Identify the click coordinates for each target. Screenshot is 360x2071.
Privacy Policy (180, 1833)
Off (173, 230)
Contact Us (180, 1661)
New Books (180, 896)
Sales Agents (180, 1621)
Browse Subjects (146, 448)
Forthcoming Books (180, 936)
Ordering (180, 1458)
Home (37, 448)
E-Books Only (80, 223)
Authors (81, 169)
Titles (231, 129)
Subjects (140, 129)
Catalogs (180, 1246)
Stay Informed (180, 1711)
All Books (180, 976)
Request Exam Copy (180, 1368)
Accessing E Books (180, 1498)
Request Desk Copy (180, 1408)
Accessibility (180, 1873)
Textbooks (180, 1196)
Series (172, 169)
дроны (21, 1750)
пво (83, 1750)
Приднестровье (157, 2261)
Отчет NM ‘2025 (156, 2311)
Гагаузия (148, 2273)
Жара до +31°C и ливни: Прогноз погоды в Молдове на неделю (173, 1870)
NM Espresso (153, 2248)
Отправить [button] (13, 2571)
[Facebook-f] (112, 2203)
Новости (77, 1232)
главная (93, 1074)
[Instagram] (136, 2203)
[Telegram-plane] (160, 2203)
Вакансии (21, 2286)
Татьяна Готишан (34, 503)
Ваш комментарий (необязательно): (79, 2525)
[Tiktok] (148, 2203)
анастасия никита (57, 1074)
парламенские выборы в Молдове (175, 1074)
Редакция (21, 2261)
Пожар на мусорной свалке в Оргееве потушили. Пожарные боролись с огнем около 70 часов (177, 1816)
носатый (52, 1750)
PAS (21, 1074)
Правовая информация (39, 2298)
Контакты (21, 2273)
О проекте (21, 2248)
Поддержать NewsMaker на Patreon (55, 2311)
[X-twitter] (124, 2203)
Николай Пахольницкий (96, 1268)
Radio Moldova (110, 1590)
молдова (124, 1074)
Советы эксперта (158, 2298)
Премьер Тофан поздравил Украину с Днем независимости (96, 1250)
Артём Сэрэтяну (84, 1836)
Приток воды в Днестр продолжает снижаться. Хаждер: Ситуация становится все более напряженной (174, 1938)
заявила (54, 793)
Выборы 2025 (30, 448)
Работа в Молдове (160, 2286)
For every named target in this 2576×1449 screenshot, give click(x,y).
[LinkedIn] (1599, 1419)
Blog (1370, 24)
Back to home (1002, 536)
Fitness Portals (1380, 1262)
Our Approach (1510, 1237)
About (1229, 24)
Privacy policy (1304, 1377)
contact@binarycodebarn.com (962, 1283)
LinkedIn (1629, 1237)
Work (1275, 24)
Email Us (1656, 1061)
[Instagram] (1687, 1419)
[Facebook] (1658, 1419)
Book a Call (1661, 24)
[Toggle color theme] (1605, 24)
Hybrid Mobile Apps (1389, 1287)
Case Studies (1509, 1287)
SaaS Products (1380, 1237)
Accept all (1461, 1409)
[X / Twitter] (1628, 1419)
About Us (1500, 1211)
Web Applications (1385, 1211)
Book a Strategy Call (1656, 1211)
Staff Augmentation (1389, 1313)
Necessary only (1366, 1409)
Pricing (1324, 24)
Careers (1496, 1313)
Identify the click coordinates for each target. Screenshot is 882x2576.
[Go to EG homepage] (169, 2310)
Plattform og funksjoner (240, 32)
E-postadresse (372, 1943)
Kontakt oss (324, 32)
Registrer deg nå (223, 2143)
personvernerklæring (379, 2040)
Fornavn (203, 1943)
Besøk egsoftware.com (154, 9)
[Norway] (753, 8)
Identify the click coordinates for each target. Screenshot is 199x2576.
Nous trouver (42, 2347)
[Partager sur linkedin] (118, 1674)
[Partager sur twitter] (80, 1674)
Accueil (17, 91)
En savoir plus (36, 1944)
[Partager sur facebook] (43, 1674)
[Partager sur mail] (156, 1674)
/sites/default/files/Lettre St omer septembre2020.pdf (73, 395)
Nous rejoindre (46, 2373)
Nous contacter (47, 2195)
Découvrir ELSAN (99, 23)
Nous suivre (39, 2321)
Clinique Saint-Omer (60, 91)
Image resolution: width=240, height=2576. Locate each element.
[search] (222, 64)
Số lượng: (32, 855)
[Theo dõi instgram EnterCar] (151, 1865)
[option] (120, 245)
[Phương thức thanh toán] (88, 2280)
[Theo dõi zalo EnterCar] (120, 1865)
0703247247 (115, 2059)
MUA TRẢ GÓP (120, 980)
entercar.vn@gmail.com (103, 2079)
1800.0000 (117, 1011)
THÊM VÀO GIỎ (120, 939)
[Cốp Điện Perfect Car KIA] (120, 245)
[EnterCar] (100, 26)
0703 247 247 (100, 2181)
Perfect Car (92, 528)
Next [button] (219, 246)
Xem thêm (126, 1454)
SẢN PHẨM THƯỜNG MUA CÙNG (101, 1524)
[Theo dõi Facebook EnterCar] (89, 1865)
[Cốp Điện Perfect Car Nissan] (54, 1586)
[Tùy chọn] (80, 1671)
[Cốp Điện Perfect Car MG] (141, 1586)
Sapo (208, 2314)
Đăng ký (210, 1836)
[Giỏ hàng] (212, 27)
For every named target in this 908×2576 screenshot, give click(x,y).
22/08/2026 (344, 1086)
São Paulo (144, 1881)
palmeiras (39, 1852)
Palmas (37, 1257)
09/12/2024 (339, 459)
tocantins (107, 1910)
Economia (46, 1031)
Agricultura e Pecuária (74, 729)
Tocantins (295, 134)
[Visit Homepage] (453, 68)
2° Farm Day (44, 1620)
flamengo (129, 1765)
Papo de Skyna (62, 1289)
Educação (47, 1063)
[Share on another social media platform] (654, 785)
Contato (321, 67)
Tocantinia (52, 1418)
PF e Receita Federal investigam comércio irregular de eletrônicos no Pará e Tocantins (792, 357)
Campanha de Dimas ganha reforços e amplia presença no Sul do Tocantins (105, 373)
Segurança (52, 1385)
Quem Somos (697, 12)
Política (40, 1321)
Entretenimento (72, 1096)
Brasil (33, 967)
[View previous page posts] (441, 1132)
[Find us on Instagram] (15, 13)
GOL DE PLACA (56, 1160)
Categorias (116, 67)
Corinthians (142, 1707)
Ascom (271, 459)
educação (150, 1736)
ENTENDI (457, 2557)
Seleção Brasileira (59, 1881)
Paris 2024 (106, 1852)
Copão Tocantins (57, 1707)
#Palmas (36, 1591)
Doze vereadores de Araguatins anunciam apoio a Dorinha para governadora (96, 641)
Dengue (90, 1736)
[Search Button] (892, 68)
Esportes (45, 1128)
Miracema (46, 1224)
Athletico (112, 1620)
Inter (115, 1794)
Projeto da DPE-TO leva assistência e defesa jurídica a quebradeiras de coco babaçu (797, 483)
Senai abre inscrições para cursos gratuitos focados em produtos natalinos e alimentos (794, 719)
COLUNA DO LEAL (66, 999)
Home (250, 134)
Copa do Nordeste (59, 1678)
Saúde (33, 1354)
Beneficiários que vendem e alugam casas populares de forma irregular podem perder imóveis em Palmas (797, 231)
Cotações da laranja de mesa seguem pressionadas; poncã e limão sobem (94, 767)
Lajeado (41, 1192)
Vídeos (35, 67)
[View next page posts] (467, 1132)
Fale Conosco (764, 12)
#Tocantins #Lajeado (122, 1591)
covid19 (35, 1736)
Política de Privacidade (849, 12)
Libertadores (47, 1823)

### EXERCISE PROMPT
Would you print exactly, and only, the lines of the data above from the line with "Screenshot is 199x2576." through the line with "Seleção Brasileira (59, 1881)", inclusive?

### RESULT OF THIS EXERCISE
Identify the click coordinates for each target. Screenshot is 199x2576.
Nous trouver (42, 2347)
[Partager sur linkedin] (118, 1674)
[Partager sur twitter] (80, 1674)
Accueil (17, 91)
En savoir plus (36, 1944)
[Partager sur facebook] (43, 1674)
[Partager sur mail] (156, 1674)
/sites/default/files/Lettre St omer septembre2020.pdf (73, 395)
Nous rejoindre (46, 2373)
Nous contacter (47, 2195)
Découvrir ELSAN (99, 23)
Nous suivre (39, 2321)
Clinique Saint-Omer (60, 91)
Image resolution: width=240, height=2576. Locate each element.
[search] (222, 64)
Số lượng: (32, 855)
[Theo dõi instgram EnterCar] (151, 1865)
[option] (120, 245)
[Phương thức thanh toán] (88, 2280)
[Theo dõi zalo EnterCar] (120, 1865)
0703247247 (115, 2059)
MUA TRẢ GÓP (120, 980)
entercar.vn@gmail.com (103, 2079)
1800.0000 (117, 1011)
THÊM VÀO GIỎ (120, 939)
[Cốp Điện Perfect Car KIA] (120, 245)
[EnterCar] (100, 26)
0703 247 247 (100, 2181)
Perfect Car (92, 528)
Next [button] (219, 246)
Xem thêm (126, 1454)
SẢN PHẨM THƯỜNG MUA CÙNG (101, 1524)
[Theo dõi Facebook EnterCar] (89, 1865)
[Cốp Điện Perfect Car Nissan] (54, 1586)
[Tùy chọn] (80, 1671)
[Cốp Điện Perfect Car MG] (141, 1586)
Sapo (208, 2314)
Đăng ký (210, 1836)
[Giỏ hàng] (212, 27)
For every named target in this 908×2576 screenshot, give click(x,y).
22/08/2026 (344, 1086)
São Paulo (144, 1881)
palmeiras (39, 1852)
Palmas (37, 1257)
09/12/2024 (339, 459)
tocantins (107, 1910)
Economia (46, 1031)
Agricultura e Pecuária (74, 729)
Tocantins (295, 134)
[Visit Homepage] (453, 68)
2° Farm Day (44, 1620)
flamengo (129, 1765)
Papo de Skyna (62, 1289)
Educação (47, 1063)
[Share on another social media platform] (654, 785)
Contato (321, 67)
Tocantinia (52, 1418)
PF e Receita Federal investigam comércio irregular de eletrônicos no Pará e Tocantins (792, 357)
Campanha de Dimas ganha reforços e amplia presença no Sul do Tocantins (105, 373)
Segurança (52, 1385)
Quem Somos (697, 12)
Política (40, 1321)
Entretenimento (72, 1096)
Brasil (33, 967)
[View previous page posts] (441, 1132)
[Find us on Instagram] (15, 13)
GOL DE PLACA (56, 1160)
Categorias (116, 67)
Corinthians (142, 1707)
Ascom (271, 459)
educação (150, 1736)
ENTENDI (457, 2557)
Seleção Brasileira (59, 1881)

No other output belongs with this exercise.